Vance further emphasized that Trump retains a variety of other tariff powers and intends to utilize them to safeguard American workers and advance the administration’s trade objectives.
According to News’s John Carney, this Supreme Court decision marks “the first time the high court has definitively invalidated one of Trump’s second-term policies.”
The majority opinion was supported by Chief Justice John Roberts and Justices Sonia Sotomayor, Elena Kagan, Neil Gorsuch, Amy Coney Barrett, and Ketanji Brown Jackson. In contrast, Justices Samuel Alito, Brett Kavanaugh, and Clarence Thomas dissented.
News White House Correspondent Nick Gilbertson noted that Justice Kavanaugh suggested there might still be a “path forward for future tariffs.”
Trump declared overdose deaths from fentanyl and persistent annual trade deficits to be national emergencies that justified the new trade policy under the International Emergency Economic Powers Act, a 1977 law Congress passed to give presidents tools for responding to foreign crises.
While Supreme Court Chief Justice John Roberts, and Justices Sonia Sotomayor, Elene Kagan, Neil Gorsuch, Amy Coney Barrett, and Ketanji Brown Jackson formed the majority in the ruling, Justices Samuel Alito, Brett Kavanaugh, and Clarence Thomas dissented.
– News White House Correspondent Nick Gilbertson reported that Justice Kavanaugh hinted that there may be a “path forward for future tariffs”:
Although I firmly disagree with the Court’s holding today, the decision might not substantially constrain a President’s ability to order tariffs going forward.

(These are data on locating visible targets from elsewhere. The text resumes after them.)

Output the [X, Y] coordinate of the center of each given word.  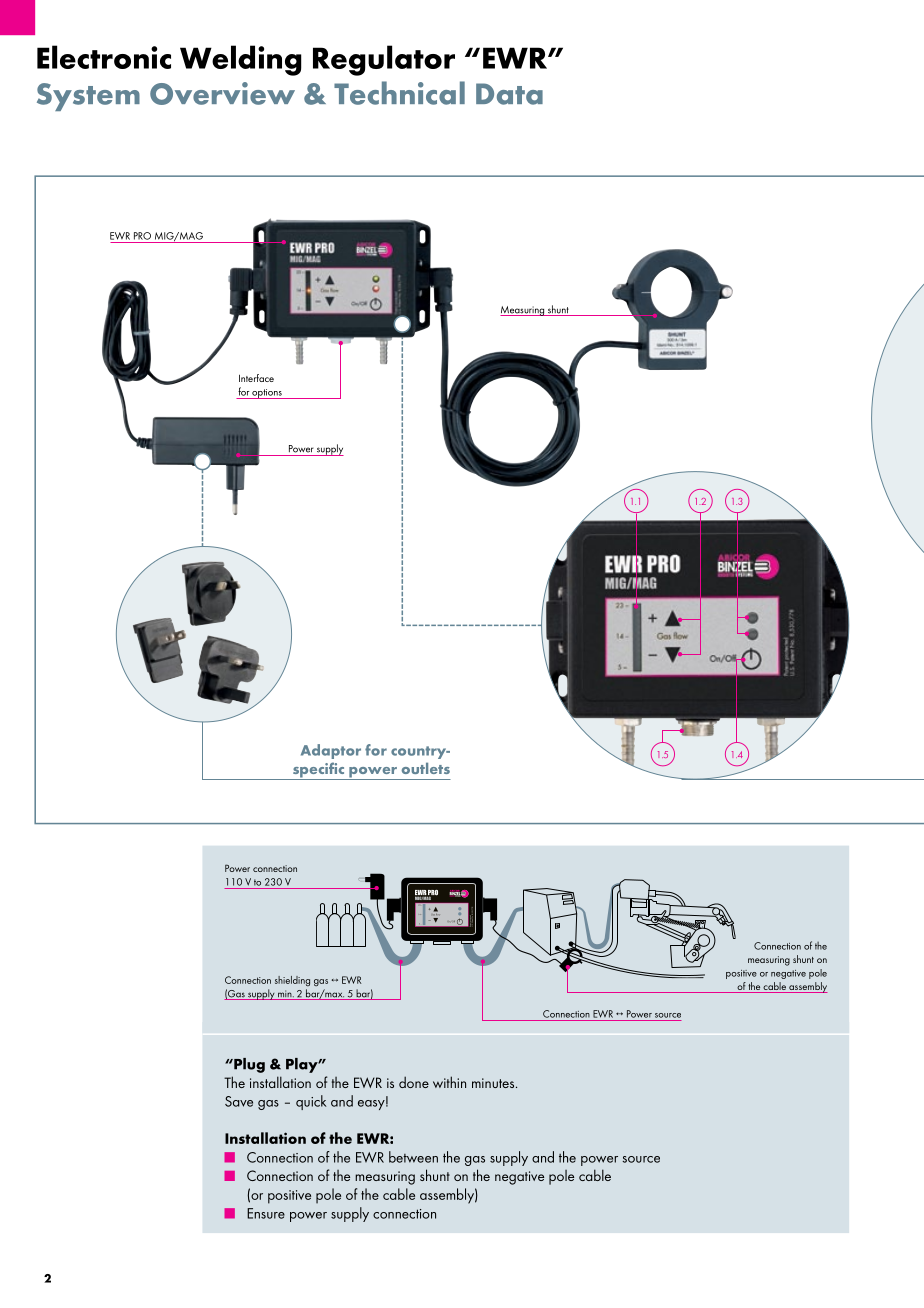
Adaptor [331, 751]
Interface [256, 378]
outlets [426, 768]
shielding [292, 981]
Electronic [104, 57]
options [267, 394]
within [449, 1082]
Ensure [266, 1213]
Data [509, 94]
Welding [241, 60]
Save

That is because numerous other federal statutes authorize the President to impose tariffs and might justify most (if not all) of the tariffs at issue in this case—albeit perhaps with a few additional procedural steps that IEEPA, as an emergency statute, does not require. Those statutes include, for example, the Trade Expansion Act of 1962 (Section 232); the Trade Act of 1974 (Sections 122, 201, and 301); and the Tariff Act of 1930 (Section 338). In essence, the Court today concludes that the President checked the wrong statutory box by relying on IEEPA rather than another statute to impose these tariffs.
During a White House press briefing after the ruling, Trump announced that he would be signing “an order to impose a ten percent global tariff under Section 122” of the Trade Act of 1974.
“Effective immediately, all national security tariffs under Section 232 and existing Section 301 tariffs remain in place — fully in place, and in full force and effect,” Trump said. “Today, I will sign an order to impose a ten percent global tariff under Section 122, over and above our normal tariffs already being charged. And, we’re also initiating several Section 301 and other investigations to protect our country from unfair trading practices of other countries and companies.”